Along with the 650,000 refugees in Burma’s western neighbor, Bangladesh, at least another million people displaced by the violence inside Burma reside in 6 large camps inside Thailand, the nation to the east. Besides the monumental task of feeding and caring for such an immense number of people, the harsh reality is that despite lip service to the world about taking back the refugees, Burma gives no indication it actually will. In fact, there is evidence that the army is painstakingly destroying all records and vestiges of the Rohinya having ever lived in RahkineState.
Is There a Long-Term Answer?
Sanctions against a nation like Burma are more or less pointless as they only add to the misery of the poor, without really impacting the military elite. Significant and meaningful change can only come if the army willingly agrees to write a new constitution for the nation, relinquishing power completely to a civilian government, and granting full rights to all minority groups; something not likely in the foreseeable future. One would hope the world’s listless response to the crisis in Burma is not due partly to it being a poor country, but I am not confident in that assessment, just as I also am not in this woefully inadequate summary of Burma’s troubles.

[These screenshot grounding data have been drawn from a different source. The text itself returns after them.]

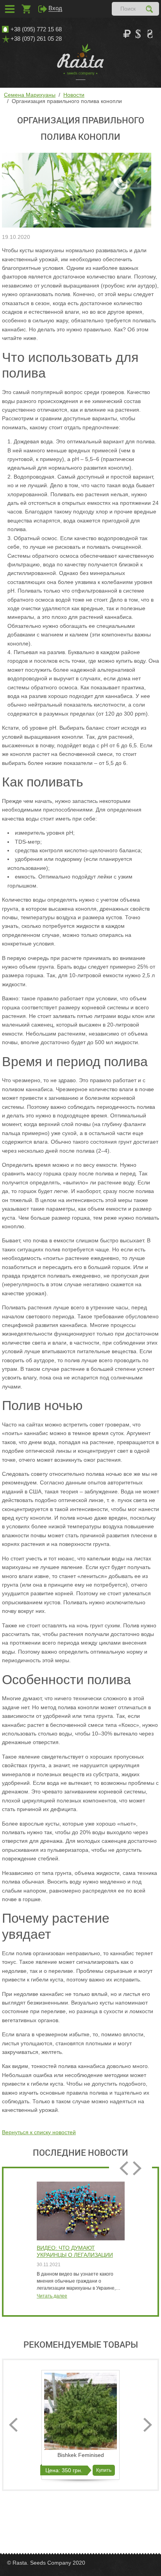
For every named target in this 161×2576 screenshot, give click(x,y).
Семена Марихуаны (29, 95)
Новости (73, 95)
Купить (103, 2470)
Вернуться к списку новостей (39, 2132)
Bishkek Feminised (80, 2455)
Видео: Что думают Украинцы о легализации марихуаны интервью (75, 2251)
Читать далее (52, 2296)
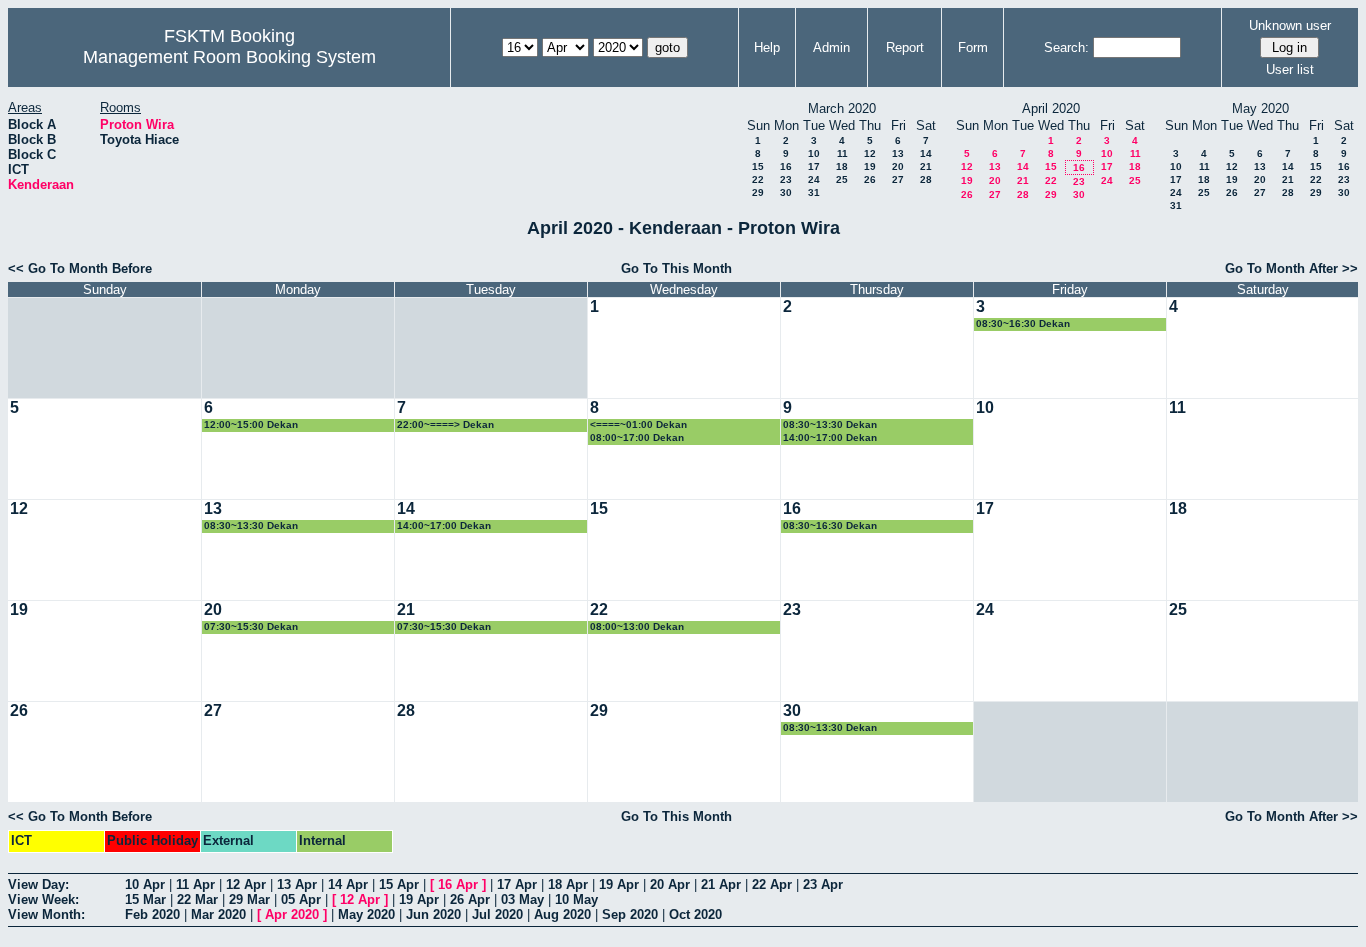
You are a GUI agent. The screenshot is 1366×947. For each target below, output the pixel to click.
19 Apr (619, 884)
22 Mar (197, 899)
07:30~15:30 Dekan (251, 626)
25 (842, 179)
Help (767, 47)
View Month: (46, 914)
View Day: (38, 884)
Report (905, 47)
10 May (576, 899)
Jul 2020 (497, 914)
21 (926, 166)
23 (786, 179)
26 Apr (470, 899)
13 (898, 153)
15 (758, 166)
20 (898, 166)
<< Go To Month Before (80, 268)
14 (926, 153)
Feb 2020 (152, 914)
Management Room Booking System (229, 57)
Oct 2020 (695, 914)
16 (786, 166)
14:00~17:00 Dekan (830, 437)
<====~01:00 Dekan (638, 424)
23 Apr (823, 884)
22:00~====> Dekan (445, 424)
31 (814, 192)
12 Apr (246, 884)
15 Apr (399, 884)
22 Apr (772, 884)
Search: (1066, 47)
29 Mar (249, 899)
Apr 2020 (292, 914)
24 (814, 179)
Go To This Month (676, 268)
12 (870, 153)
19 (870, 166)
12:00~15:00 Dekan (251, 424)
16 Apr (458, 884)
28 (926, 179)
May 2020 (366, 914)
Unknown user (1290, 25)
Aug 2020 (562, 914)
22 (758, 179)
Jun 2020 (433, 914)
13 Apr (297, 884)
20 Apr (670, 884)
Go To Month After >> (1291, 268)
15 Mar (145, 899)
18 (842, 166)
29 (758, 192)
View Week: (43, 899)
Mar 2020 (218, 914)
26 (870, 179)
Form (973, 47)
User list (1290, 69)
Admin (831, 47)
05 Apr (301, 899)
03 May (522, 899)
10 (814, 153)
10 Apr (145, 884)
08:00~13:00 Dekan (637, 626)
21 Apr (721, 884)
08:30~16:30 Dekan (1023, 323)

Ashutosh Joshi from New Delhi, India on January 09, 2018:
It's a really tough situation but the fact is the nobody gives a darn, simply because it's happening in a third world nation. Then there are other detractors like the refugees primarily comprising of Rohingya Muslims, who already were second class entities in their nation, ironically sort of makes them less human too.
Even those that can exert influence care less. The UN as it is, defunct and preoccupied in lobbying or screwing someone like DPRK under US watch. China has its interests in the region, so more or less goes with the regime's narrative. Eventually, some will perish, some will be rehabilitated and some will become tools for nefarious activities.